• **GIVEN TEXT**:
————————
The 1-109th was ordered into active Federal service on 22 January 2005 for a deployment to Iraq in support of Operation Iraqi Freedom with the 2nd Brigade Combat Team, 28th Infantry Division, then the largest Pennsylvania National Guard combat deployment since World War II. Five soldiers of Company B were killed in Ramadi on 28 September when their M2A2 Bradley detonated an IED while providing security for the building of a railway bridge and was set on fire by rocket-propelled grenades and small-arms fire. On 1 October, the army officially reintroduced the designation of regiment to parent regiments, with the 109th Infantry becoming the 109th Infantry Regiment. Returning to the United States after a year in Iraq with the brigade, the 1-109th was released from active Federal service on 20 July 2006, reverting to state control.
————————
• **PROMPT 1**:
Answer these questions from the passage on the 1-109th's Iraq deployment:
(a) On what date was the 1-109th ordered into active Federal service?
(b) How many Company B soldiers were killed in Ramadi on 28 September?
(c) On what date was the 1-109th released from active Federal service?
• **PROMPT 2**: From the passage on the 1-109th's Iraq deployment, pull out the stretch from "The 1-109th was ordered" through "to state control.", word for word.
• **PROMPT 3**: Write what comes next in the account of the 1-109th's Iraq deployment, picking up after its last sentence.

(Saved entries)
————————
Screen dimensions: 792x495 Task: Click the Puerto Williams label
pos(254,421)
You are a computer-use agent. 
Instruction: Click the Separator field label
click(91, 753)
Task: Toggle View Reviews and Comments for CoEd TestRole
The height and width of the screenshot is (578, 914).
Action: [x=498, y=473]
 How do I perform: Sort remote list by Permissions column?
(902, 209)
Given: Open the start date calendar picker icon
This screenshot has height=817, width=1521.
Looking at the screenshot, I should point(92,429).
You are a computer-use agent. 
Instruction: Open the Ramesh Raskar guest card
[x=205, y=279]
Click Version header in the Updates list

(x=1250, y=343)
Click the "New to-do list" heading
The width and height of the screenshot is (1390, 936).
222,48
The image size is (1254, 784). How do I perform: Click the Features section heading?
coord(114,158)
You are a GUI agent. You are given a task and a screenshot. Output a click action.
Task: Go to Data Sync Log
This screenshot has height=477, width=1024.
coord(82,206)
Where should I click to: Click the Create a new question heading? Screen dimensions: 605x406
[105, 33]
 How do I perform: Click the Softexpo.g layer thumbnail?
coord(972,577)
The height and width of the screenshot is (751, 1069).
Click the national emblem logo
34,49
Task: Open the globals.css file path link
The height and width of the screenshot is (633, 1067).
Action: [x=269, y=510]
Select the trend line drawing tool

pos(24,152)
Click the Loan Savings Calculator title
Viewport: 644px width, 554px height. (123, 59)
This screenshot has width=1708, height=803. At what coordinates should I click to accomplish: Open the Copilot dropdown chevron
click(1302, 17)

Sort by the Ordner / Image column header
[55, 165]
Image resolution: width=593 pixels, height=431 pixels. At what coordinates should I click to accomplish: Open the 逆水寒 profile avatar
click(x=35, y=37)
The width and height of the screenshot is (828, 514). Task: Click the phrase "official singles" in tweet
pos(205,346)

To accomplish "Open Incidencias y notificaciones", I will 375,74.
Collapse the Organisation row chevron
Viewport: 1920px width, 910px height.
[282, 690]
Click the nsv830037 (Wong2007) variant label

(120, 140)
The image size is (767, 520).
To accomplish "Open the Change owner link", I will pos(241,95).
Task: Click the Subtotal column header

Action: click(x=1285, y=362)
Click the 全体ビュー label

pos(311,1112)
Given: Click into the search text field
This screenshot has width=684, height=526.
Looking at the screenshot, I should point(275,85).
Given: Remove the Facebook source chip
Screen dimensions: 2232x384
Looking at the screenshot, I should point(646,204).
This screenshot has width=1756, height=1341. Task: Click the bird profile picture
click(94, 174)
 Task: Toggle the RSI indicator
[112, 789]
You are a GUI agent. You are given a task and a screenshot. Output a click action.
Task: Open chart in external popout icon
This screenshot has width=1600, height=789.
————————
• **WRITTEN RESPONSE 1**:
(a) 22 January 2005
(b) Five
(c) 20 July 2006

• **WRITTEN RESPONSE 2**:
The 1-109th was ordered into active Federal service on 22 January 2005 for a deployment to Iraq in support of Operation Iraqi Freedom with the 2nd Brigade Combat Team, 28th Infantry Division, then the largest Pennsylvania National Guard combat deployment since World War II. Five soldiers of Company B were killed in Ramadi on 28 September when their M2A2 Bradley detonated an IED while providing security for the building of a railway bridge and was set on fire by rocket-propelled grenades and small-arms fire. On 1 October, the army officially reintroduced the designation of regiment to parent regiments, with the 109th Infantry becoming the 109th Infantry Regiment. Returning to the United States after a year in Iraq with the brigade, the 1-109th was released from active Federal service on 20 July 2006, reverting to state control.

• **WRITTEN RESPONSE 3**:
As a result of the creation of modular combat brigades by the reorganization plan of United States Army, the 1-109th was assigned to the 55th Brigade Combat Team, 28th Infantry Division on 1 September 2007. The battalion was ordered into active Federal service on 6 October 2012 for a deployment to Kuwait, in which it provided security at Camp Buehring. Returning to the United States after eight months there, the 1-109th was released from active Federal service on 25 November 2013, reverting to state control. On 1 September 2016, the battalion was transferred back to the 2nd Brigade Combat Team, 28th Infantry Division again after the 55th became the 55th Maneuver Enhancement Brigade.

==Distinctive unit insignia==
- Description
A Gold color metal and enamel device 1+1/8 in in height overall consisting of a shield blazoned: Azure in fess, a sheathed Roman sword, point to base, and a giant cactus Or; on a chief of the last six fleurs-de-lis of the field. Attached below the shield a Gold scroll inscribed "CIVES ARMA FERANT" in Blue letters.

- Symbolism

The shield is blue for Infantry. The sheathed Roman sword, taken from the Spanish War Service Medal, indicates the service during the Spanish–American War, the cactus denotes the service on the Mexican Border and the chief with the six fleurs-de-lis symbolizes the six battle honors during World War I.

- Background

The distinctive unit insignia was approved on 11 June 1929. It was amended to correct the description on 6 July 1929.

==Coat of arms==

===Blazon===
- Shield

Azure, in fess a sheathed Roman sword, point to base, and a giant cactus Or; on a chief of the last six fleurs-de-lis of the field.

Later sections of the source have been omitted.